WRITTEN REQUEST —
Copy out every line below that includes the word "icon".

Section of a data file
::::::::
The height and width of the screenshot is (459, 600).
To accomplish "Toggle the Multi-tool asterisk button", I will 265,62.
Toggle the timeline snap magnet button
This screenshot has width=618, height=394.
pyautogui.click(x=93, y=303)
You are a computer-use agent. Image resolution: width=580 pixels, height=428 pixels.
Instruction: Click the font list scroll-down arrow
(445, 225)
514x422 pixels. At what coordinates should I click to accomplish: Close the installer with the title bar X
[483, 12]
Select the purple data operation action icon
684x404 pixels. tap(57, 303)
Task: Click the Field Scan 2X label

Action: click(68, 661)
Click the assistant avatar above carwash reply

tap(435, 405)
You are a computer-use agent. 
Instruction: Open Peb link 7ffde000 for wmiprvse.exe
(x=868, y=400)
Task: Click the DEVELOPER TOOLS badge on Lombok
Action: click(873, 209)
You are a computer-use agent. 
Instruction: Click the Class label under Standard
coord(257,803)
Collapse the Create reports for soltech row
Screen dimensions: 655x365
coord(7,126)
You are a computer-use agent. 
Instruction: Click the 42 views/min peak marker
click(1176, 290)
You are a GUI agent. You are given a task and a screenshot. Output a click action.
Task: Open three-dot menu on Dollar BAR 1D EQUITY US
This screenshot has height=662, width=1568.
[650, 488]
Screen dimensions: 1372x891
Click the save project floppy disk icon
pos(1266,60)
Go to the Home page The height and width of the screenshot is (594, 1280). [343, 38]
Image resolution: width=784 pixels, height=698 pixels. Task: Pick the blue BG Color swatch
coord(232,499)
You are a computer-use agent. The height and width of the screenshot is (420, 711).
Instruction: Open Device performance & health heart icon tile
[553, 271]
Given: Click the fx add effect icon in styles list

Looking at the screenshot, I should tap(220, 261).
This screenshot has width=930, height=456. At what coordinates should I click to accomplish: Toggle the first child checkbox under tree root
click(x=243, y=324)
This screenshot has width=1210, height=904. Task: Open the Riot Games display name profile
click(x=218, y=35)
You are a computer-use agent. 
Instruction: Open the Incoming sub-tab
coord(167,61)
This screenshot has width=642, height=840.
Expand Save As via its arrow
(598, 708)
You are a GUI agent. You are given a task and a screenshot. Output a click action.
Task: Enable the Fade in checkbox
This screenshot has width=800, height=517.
::::::::
ANSWER TO THIS TASK —
Select the purple data operation action icon
Click the save project floppy disk icon
Instruction: Open Device performance & health heart icon tile
Given: Click the fx add effect icon in styles list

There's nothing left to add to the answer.